RECORDS SUPPLIED —
################

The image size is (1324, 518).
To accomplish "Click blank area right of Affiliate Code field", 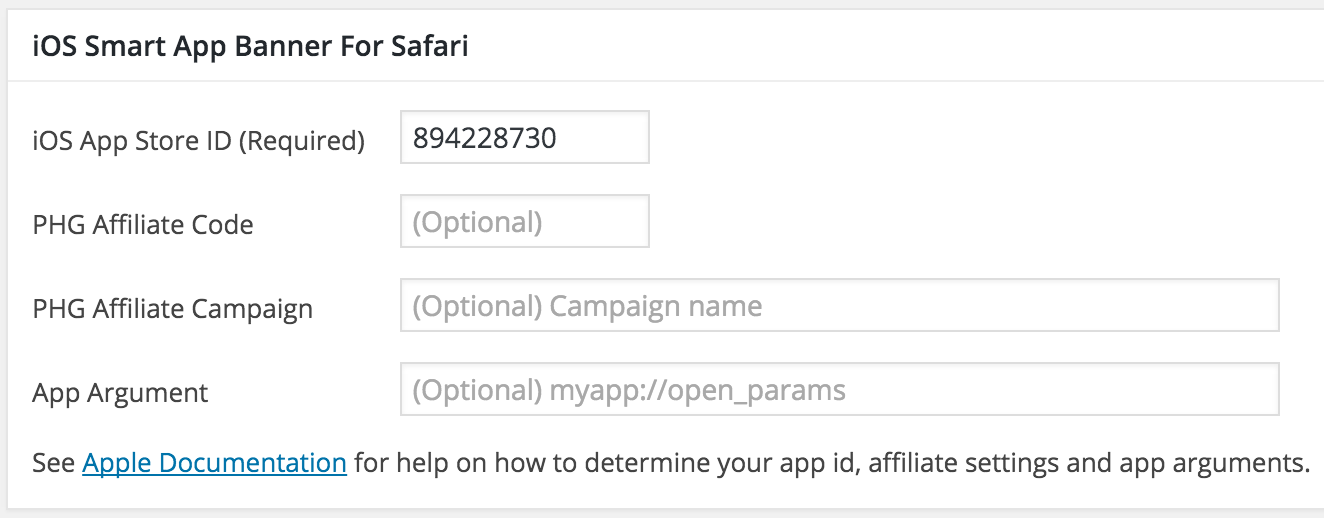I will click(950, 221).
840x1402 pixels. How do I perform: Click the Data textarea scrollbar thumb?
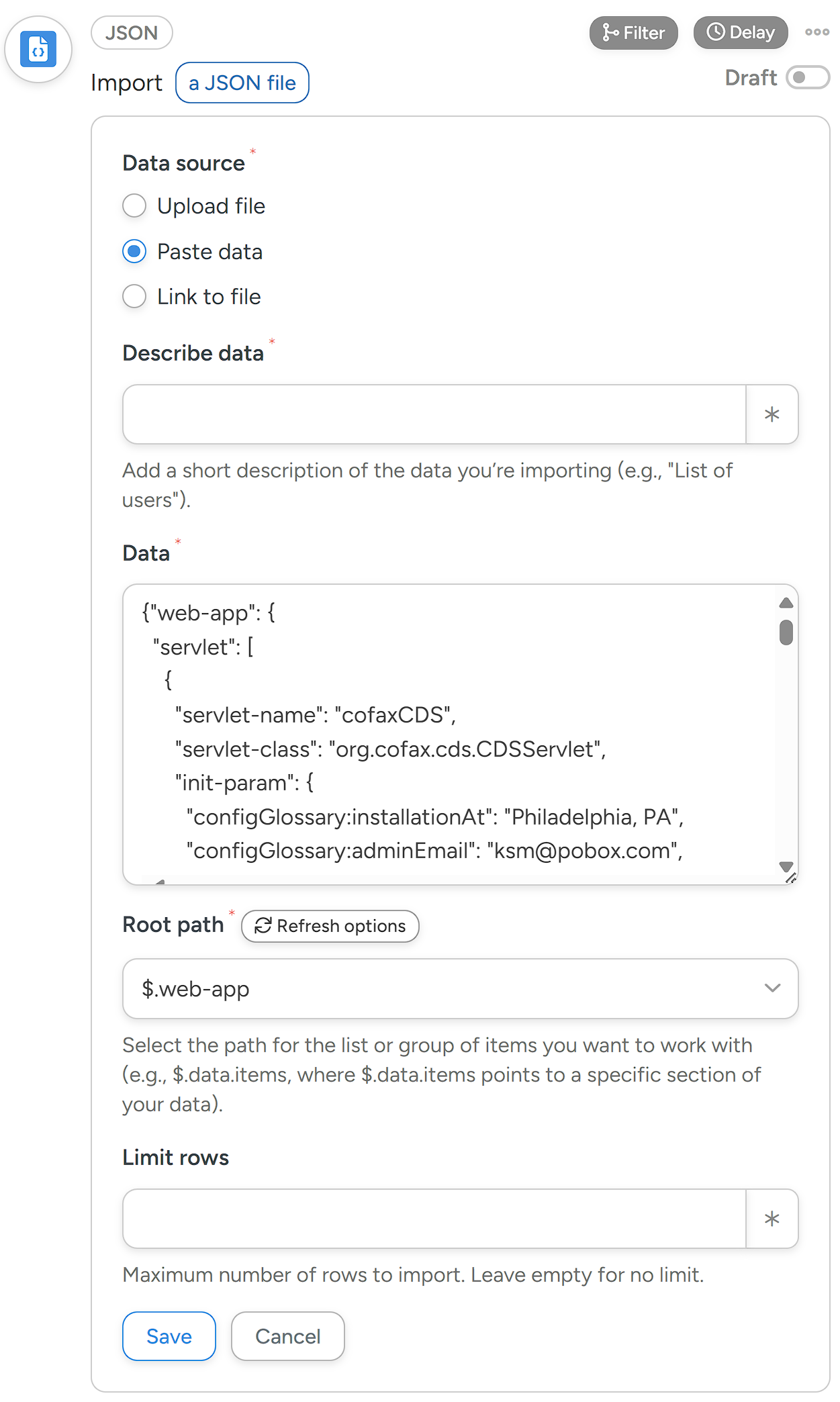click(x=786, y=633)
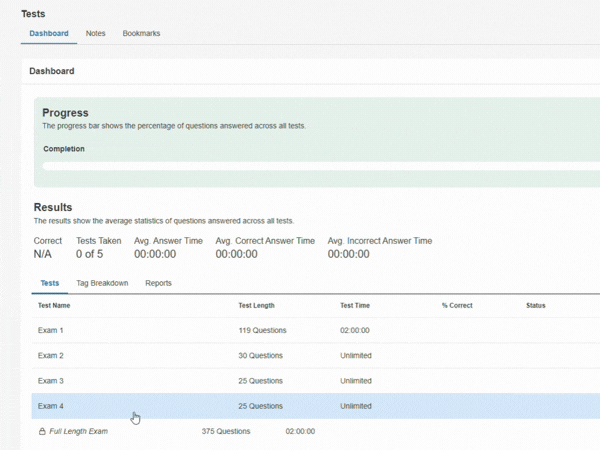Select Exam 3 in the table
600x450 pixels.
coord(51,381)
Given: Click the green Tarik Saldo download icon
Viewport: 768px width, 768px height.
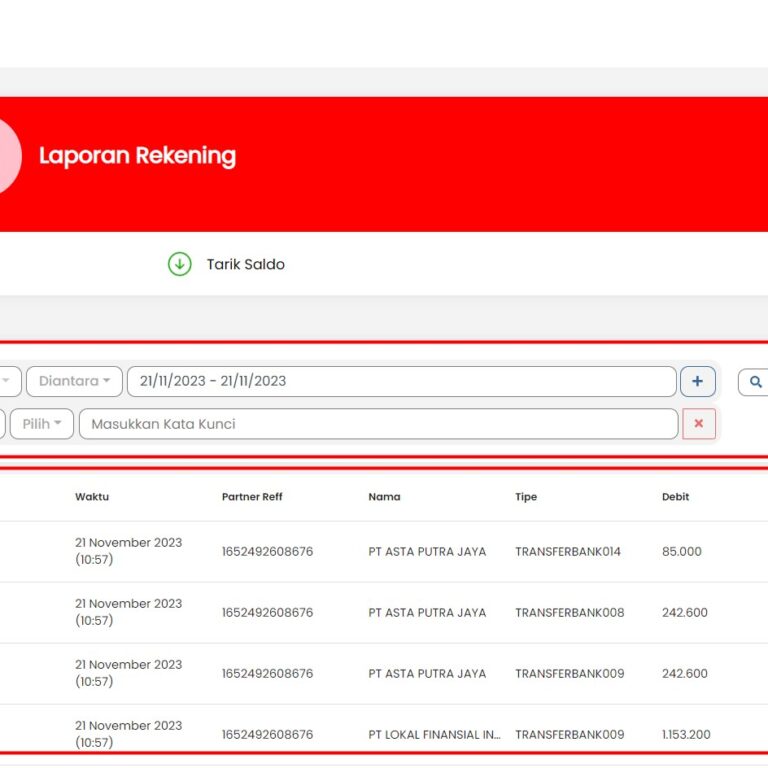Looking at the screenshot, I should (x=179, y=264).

################

EXERCISE REQUIREMENTS — Rewrite the part of the records that opens with the line containing "Given: Click the" and runs through the end of the records, replacing "green" with "red" and leaving everything else unchanged. Reproduce only those lines, and leave the pictures out.

ANSWER IN FULL —
Given: Click the red Tarik Saldo download icon
Viewport: 768px width, 768px height.
Looking at the screenshot, I should (x=179, y=264).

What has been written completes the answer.